Cerebral salt wasting is a recognized salt volume deficit. Distinguishing cerebral from renal salt wasting is not easy [11]. Hyponatremia and increased antidiuretic hormone release are confounders within these syndromes. The difficulty in differentiating renal salt wasting or cerebral salt wasting from SIADH lies in the clinical and laboratory similarities between the syndromes and the conundrum of accurately assessing extracellular volume status (see “Introduction”). Furthermore, few clinicians measure cardiac filling pressures directly. Radioisotopic determinations of extracellular volume in neurosurgical patients suggested that renal salt wasting could be even more common than SIADH. The presence of hypouricemia as a marker of SIADH and increased fractional excretion of urate in renal salt wasting, compared to correction of both in SIADH, the appropriateness of ADH secretion in renal salt wasting, and the importance of differentiating renal salt wasting from SIADH because of disparate treatment goals, hardly clarified the cloudy situation.

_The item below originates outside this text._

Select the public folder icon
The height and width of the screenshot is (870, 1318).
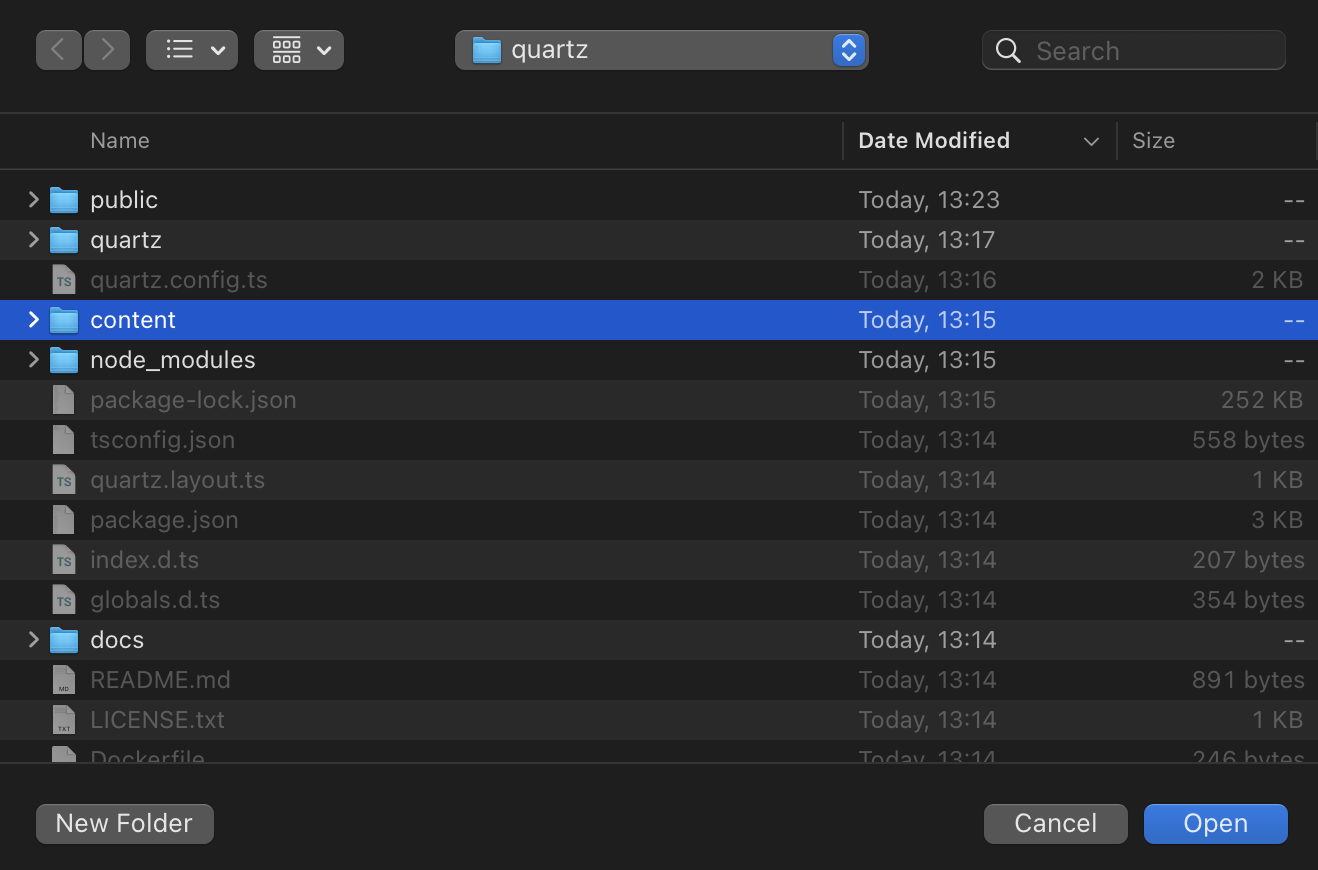[64, 200]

Fluid volume repletion in renal salt wasting and fluid restriction in SIADH are diametrically opposed strategies. Patients with renal salt wasting or cerebral salt wasting could be incorrectly treated by fluid restriction, with clinical consequences. As a result, what is the difference between renal salt wasting and cerebral salt wasting?

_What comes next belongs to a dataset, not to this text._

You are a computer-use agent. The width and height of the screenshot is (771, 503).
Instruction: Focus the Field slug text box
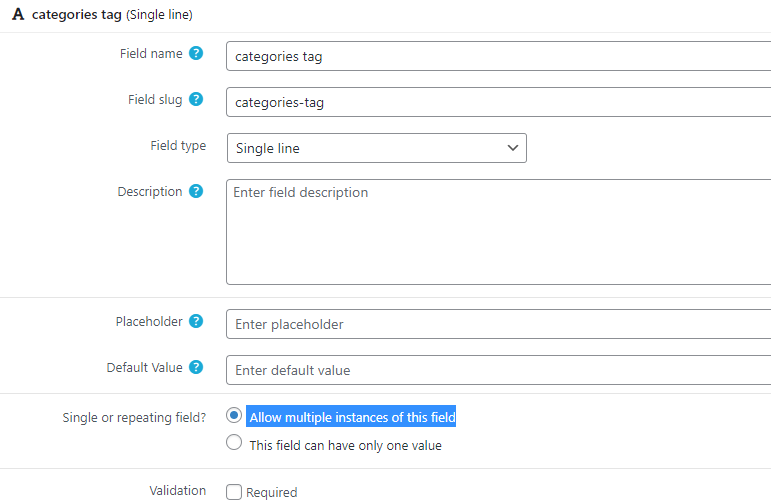(x=499, y=102)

Perhaps the most convincing paper on cerebral salt wasting was the report by Berendes et al. [2]. These authors measured the plasma concentrations of digoxin-like immunoreactive substances and natriuretic peptides, aldosterone, renin, and antidiuretic hormone in patients with aneurysmal subarachnoid hemorrhage, 10 patients undergoing elective craniotomy for cerebral tumors and 40 healthy controls of similar age and sex distribution. They found that all patients with subarachnoid hemorrhage, but none of the tumor patients, showed increased urine output and urinary excretion of sodium. The patients with subarachnoid hemorrhage had much higher plasma concentrations of brain natriuretic peptide than controls, accompanied by lower than normal aldosterone concentrations and normal plasma concentrations of atrial and C-type natriuretic peptides. The patients with tumors had similar plasma concentrations of natriuretic peptides compared to the controls. No digoxin-like immunoreactive substances were detected in either group of patients. Thus, salt wasting of central origin may induce hyponatremia in patients with aneurysmal subarachnoid hemorrhage, possibly as a result of increased secretion of natriuretic peptides with subsequent suppression of aldosterone synthesis.
Perspectives
Similar to policemen, “the clinician’s lot is not a happy one.” Salt deficit (volume depletion) syndromes are largely a matter of clinical judgment (policy) and arbitrary definitions. In chronic volume depletion cases, genetic analyses may help in finally classifying patients. Better tests are desperately needed to assess sodium stores and volumes. Careful history, clinical assessment, and even monitoring of cardiac filling pressures, cardiac output, oxygen delivery, oxygen demand, and oxygen extraction do not always seem to “fit the bill.” Possibly, sodium magnetic resonance imaging of third-space sodium stores could fulfill a substantial clinical and experimental deficit [18].